BI consultants the hard way SSIS template package my way

So you have some Job spec to implement, one or more SSIS packages to implement data extraction, data loading, file moving etc., sometime the approach to deal with sql tasks involve using parameters and dynamic queries, are you going to hard code them or using sql params (that might change if using oledb or ado.net connection…)

Assuming you have already coded some sql snippet that will address the logic parts of the Spec, let’s see how to build a package that can integrate them keeping the sql in the package in a sync with the sql code from the Spec. This is very useful in real case scenario, as Spec changes and you need to apply them to the pkg keeping all together, we live in an Agile word, specially if you’re consultant.

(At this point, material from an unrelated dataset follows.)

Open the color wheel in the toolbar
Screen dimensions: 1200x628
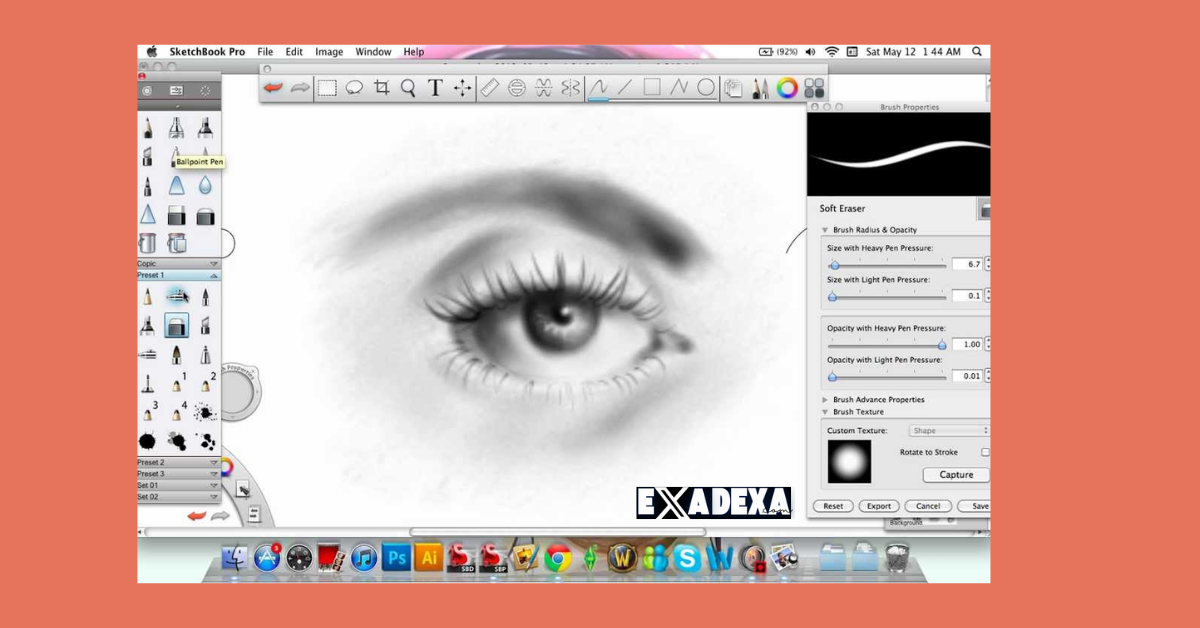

This screenshot represents the objects involved, let my details of them part by part

I assume the package use SSISConfigurations and you have some sort of table where you log the execution of the package (Batch) and probably another table to keep the details of each Batch execution (common approach for an etl logging framework)

The History SEQC

It’s very important to manage that, but having only some nice text that give info about the code changes, it’s not the most important thing, it’s very important to increment the values of 2 pkg level Vars

<DTS:Property DTS:Name=“VersionMajor”>1</DTS:Property>

<DTS:Property DTS:Name=“VersionMinor”>0</DTS:Property>

This will help you a lot when troubleshooting something in production deployment, it happened to me to see old version of packages deployed rather than the upgrades…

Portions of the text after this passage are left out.